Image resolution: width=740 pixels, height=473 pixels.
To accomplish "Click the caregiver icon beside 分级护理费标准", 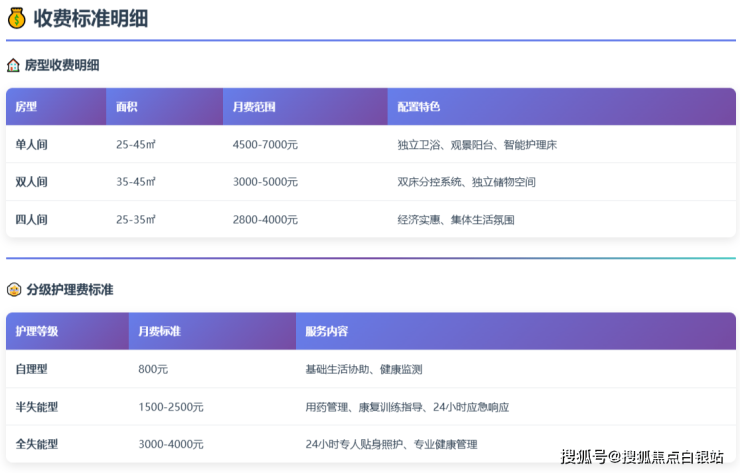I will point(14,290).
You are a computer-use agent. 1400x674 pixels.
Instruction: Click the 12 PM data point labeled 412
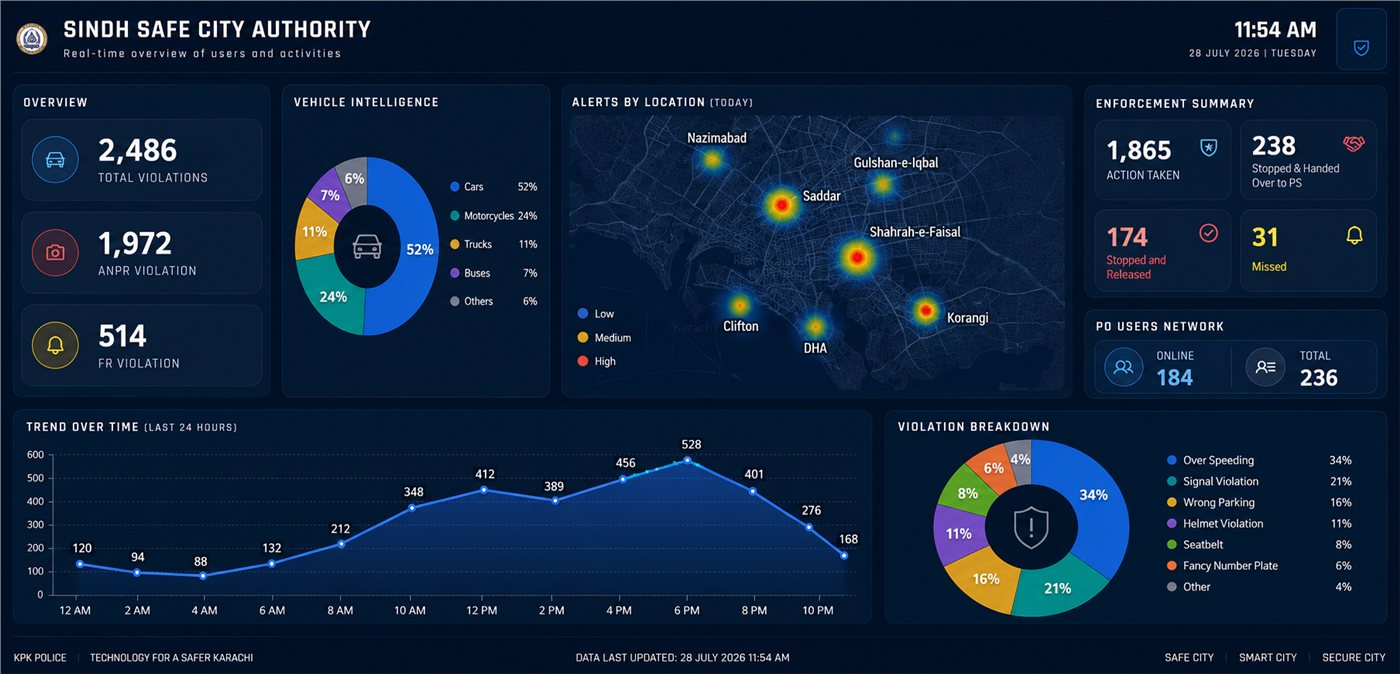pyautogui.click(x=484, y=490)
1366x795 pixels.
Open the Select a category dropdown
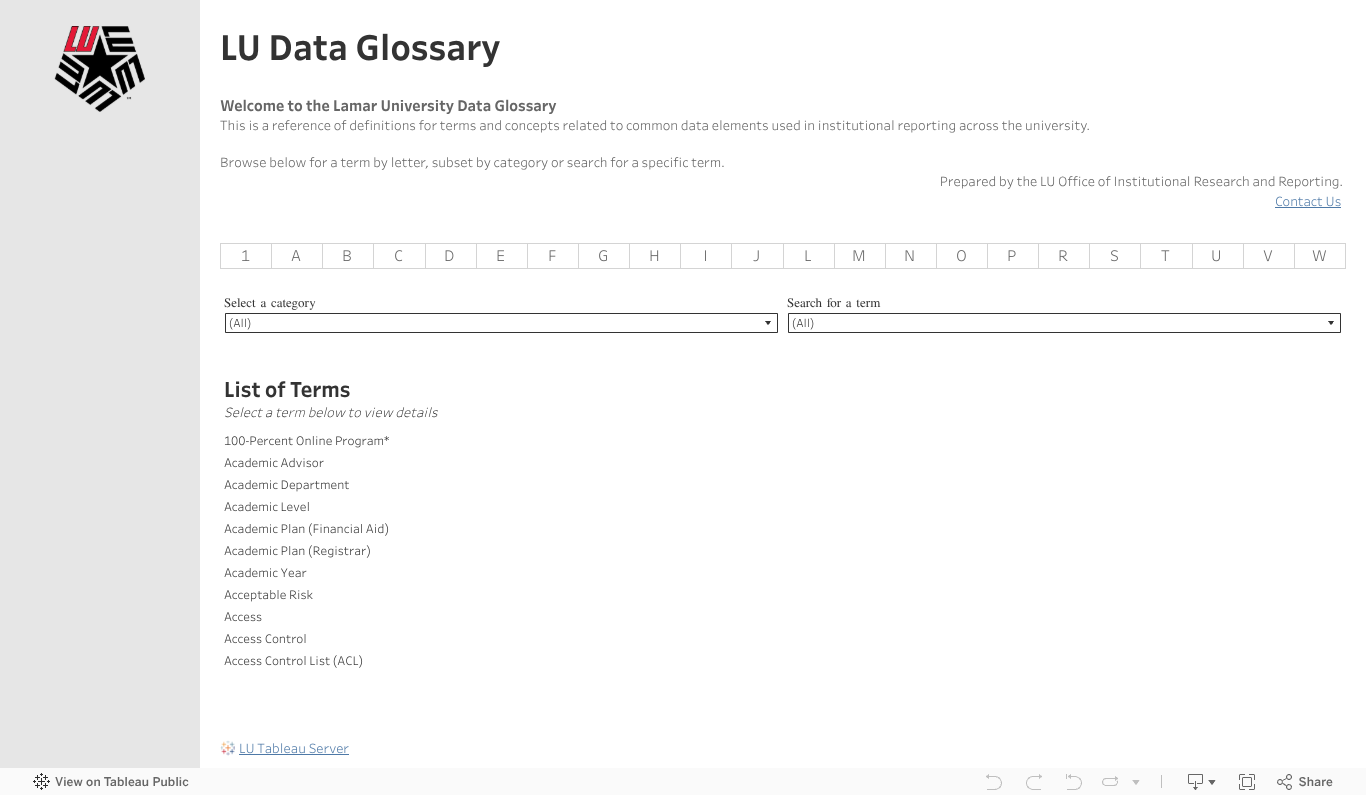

Exercise instructions → Above are the records; copy every line in them that holds the word "pixels".

Reply →
Image resolution: width=740 pixels, height=473 pixels.
You are a computer-use agent. 1400x674 pixels.
1366x795 pixels.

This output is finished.